By Justin Chandler
Ryerson students are working with business BlueDot to map the spread of infectious diseases such as Zika virus disease.
Anne Christian, a master’s student in the Ryerson spatial analysis program visualizes data for BlueDot. She said she reads news stories about the Zika virus when she commutes, so it’s “really cool” when she goes into work and thinks, “I’m making a map or I’m doing analysis that’s playing a part in solving this epidemic.”
BlueDot works with other organizations, such as the Centre for Disease Control and Prevention (CDC) in America and the Canadian Foreign Affairs department to research the spread of infectious diseases. BlueDot uses publicly available data such as recorded weather and satellite images that show industrialization as well as private data collected by organizations it partners with to do its analyses, said BlueDot chief operating officer Albert Tseng.
Tseng said BlueDot is constantly monitoring the spread diseases worldwide. In May 2015, BlueDot learned Zika was in Brazil and began to study how it could spread.
Sonya Karamchandani, a fourth-year Ryerson geographic analysis student who works with BlueDot as part of her program’s practicum, prepares data sets for an analysis and sometimes she helps analyzes them. She worked on BlueDot research published in The Lancet, a medical journal, in January. The research maps areas in North America and South America which are at seasonal or year-round risk for Zika virus.
Zika virus is a mosquito-borne virus first identified in humans in 1952, according the World Health Organization (WHO). It is spread to humans by mosquitoes of the Aedes genus type, and can be sexually transmitted between humans.
Most people infected with Zika virus have no symptoms. According to the WHO, people who do experience symptoms usually do so mildly in the form of a fever, rashes, muscle and joint pain, and headache. Such symptoms normally last a week or less.
But in Brazil, which will host the Olympics this summer, Zika has been tentatively linked to microcephaly, a birth defect associated with underdeveloped brains in newborns.
To determine which areas in the Americas are most at risk for Zika virus, BlueDot researchers studied worldwide travel data. By determining which busy airports are located in climates that support Aedes mosquitos, BlueDot was able to determine where mosquito populations could carry the virus. According to BlueDot, most of South America and Central America are at risk for Zika virus seasonally or year-round. Most of the eastern United States is seasonally at risk. BlueDot recommended that people in areas at-risk for Zika take precautions to avoid mosquito bites.
Ryerson professor Tim Sly, who is an expert in epidemiology, said it is important to consider a variety of factors when trying to determine why a disease is more prevalent in one population compared to another.
“At the moment, [Zika research] is a wide open fishing expedition,” Sly said. He compares learning about the virus to starting a jigsaw puzzle.
“You have three bits of a thousand present and you need to find the other parts, so everybody can contribute little bits,” Sly said.
He said the kind of disease mapping BlueDot does can be a “hypothesis-generating exercise” in which different factors can be linked to diseases. Important factors are time, place and the characteristics of people, which Sly calls the “three legs on the stool of epidemiology.”
He said sometimes seemingly innocent links can prove to be crucial in determining the cause of diseases and genetic deformities.
Tseng said it will be increasingly important to understand ecological variables that allow the Aedes mosquito to survive.
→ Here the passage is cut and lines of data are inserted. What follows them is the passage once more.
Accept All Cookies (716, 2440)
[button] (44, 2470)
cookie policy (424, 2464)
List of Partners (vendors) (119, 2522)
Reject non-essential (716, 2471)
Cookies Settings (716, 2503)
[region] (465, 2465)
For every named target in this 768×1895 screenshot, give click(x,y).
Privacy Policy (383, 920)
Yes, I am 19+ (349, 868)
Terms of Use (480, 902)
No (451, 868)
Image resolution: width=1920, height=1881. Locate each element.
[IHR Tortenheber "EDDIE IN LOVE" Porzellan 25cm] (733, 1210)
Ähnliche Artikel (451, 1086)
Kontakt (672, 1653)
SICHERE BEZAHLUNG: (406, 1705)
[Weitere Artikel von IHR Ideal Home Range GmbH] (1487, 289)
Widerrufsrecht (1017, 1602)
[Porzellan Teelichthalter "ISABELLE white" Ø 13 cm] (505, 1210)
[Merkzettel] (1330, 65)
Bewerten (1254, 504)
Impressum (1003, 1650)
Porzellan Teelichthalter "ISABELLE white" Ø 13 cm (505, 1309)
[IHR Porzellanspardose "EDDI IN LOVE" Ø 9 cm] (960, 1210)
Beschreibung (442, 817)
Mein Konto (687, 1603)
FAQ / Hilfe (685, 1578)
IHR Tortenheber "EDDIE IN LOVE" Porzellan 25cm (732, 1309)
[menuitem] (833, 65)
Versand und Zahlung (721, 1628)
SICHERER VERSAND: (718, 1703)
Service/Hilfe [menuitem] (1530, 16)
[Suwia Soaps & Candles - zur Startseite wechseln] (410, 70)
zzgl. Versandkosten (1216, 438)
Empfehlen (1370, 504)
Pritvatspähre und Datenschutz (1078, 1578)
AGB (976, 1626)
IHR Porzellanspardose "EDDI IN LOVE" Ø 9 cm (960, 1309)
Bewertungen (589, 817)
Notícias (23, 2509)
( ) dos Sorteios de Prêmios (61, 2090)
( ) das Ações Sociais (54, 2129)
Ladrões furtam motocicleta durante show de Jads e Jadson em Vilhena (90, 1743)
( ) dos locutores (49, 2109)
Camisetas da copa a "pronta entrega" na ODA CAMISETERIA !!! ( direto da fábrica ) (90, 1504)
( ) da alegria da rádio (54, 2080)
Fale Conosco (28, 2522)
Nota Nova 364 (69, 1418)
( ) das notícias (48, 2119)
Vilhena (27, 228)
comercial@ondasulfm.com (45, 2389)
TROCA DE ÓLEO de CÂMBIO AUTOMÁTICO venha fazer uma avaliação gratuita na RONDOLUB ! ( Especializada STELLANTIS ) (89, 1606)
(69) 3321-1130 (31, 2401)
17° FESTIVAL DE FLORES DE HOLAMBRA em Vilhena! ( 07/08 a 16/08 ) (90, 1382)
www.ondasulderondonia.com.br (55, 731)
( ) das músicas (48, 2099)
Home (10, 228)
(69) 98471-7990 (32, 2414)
He said income level may also be a factor in the likelihood of a person to contract Zika. Wealthier people may be less likely to be bitten by mosquitos because they tend to live in climate-controlled buildings and have access to barriers such as screened-in patios.
Christian, Karamchandani and Carmen Huber, a fourth-year geographic analysis at Ryerson who also works at BlueDot, recently mapped areas in south Asia where people are most at risk from Zika virus, Christian said. They overlayed variables such as population density and the percentage of women of childbearing age in an area to show where risk of contracting Zika and potentially microcephaly is greatest.
“It’s amazing that sitting at a desk from nine to five can really affect global policy,” said Karamchandani.
Huber said she likes working somewhere that’s more focused on doing good than on making money.
Karamchandani said she’s learned a lot working for BlueDot, which she said brings together people from diverse academic backgrounds, such as web design and disease modelling.
“When you bring that together, the environment really facilitates for a lot of growing and a lot of learning,” Karamchandani said.
Tseng said the company constantly has six to 10 positions available for students. Some students are paid and some, such as students working as part of a practicum, are not.